Vuole vederci chiaro il direttore generale del Niguarda Ca’ Granda Pasquale Cannatelli: «La direzione si è attivata per acquisire gli opportuni chiarimenti avviando un’indagine interna e coinvolgendo il Comitato Etico». Obiettivo: «Ottenere un parere sulla correttezza del comportamento del personale obiettore».

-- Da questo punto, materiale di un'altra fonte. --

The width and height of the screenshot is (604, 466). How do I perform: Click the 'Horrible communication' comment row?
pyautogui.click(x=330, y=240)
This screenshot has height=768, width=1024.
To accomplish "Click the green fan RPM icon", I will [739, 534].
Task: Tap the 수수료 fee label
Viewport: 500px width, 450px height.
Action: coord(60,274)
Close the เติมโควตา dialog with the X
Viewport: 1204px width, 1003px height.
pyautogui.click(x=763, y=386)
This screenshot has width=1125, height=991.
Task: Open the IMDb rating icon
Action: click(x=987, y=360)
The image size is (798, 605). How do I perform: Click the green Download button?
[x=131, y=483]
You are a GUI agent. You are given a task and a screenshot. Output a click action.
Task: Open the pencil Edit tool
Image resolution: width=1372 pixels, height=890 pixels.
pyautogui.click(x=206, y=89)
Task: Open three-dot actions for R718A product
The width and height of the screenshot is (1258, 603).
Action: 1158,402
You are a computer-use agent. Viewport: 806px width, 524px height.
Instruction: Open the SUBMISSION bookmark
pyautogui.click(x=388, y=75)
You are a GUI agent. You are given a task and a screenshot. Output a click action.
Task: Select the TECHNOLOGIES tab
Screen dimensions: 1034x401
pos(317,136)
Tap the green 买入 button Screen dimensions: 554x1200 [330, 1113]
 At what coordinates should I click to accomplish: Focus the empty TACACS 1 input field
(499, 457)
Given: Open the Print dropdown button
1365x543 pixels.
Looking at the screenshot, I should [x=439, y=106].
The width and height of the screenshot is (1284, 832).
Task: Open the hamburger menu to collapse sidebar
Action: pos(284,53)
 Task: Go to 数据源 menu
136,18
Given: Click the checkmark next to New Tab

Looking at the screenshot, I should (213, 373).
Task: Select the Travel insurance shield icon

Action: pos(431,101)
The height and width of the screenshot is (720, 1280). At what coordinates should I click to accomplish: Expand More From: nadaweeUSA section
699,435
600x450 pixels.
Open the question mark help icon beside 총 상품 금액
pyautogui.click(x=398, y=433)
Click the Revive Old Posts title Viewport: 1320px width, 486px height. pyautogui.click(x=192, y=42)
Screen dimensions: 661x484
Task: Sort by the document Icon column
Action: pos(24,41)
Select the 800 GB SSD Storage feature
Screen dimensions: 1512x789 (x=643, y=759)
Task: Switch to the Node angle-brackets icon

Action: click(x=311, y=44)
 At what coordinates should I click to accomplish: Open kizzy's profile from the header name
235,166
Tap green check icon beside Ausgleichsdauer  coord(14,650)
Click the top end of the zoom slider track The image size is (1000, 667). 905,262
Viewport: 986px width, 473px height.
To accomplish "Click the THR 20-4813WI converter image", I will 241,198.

La vicenda al centro della bufera risale all’8 luglio scorso, quando una ragazza ucraina si è vista rifiutare un trattamento analgesico durante l’aborto terapeutico avvenuto quasi alla ventitreesima settimana. «Mi dispiace sono obiettore», le ha risposto l’anestesista, incurante delle sue sofferenze. «Non pensiate a un banale mal di pancia - precisa la dottoressa Sonia Ribera, coordinatore Cgil medici provincia di Milano - spesso le donne in questa situazione devono affrontare dolori forti come quelli del travaglio».
Il marito scandalizzato ha denunciato l’accaduto alla Camera del lavoro che si è rivolta alla direzione, riaccendendo la polemica sull’obiezione di coscienza. «Questo è un caso completamente diverso rispetto alla decisione di non prescrivere la pillola del giorno dopo - precisa la dottoressa Ribera -. Nel momento in cui una persona sceglie questa professione non può subordinare l’intervento sanitario al giudizio morale». Dalla polemica alla preoccupazione: «Si tratta di un caso gravissimo - sostiene Sebastiano Pandolfini, segretario funzione pubblica Cgil - questa è omissione di assistenza».
Per ora la denuncia formale arrivata alla direzione è soltanto una, ma sembra che recentemente si siano verificati almeno altri due casi simili nei corridoi dell’ospedale Niguarda.

«Da noi non è mai successo - rassicura Alessandra Kustermann, ginecologa alla Mangiagalli - è vero che ci sono tanti anestesisti obiettori, ma al massimo si rifiutano di addormentare le pazienti che abortiscono nel primo trimestre, nessuno però ha mai negato un aiuto a una donna».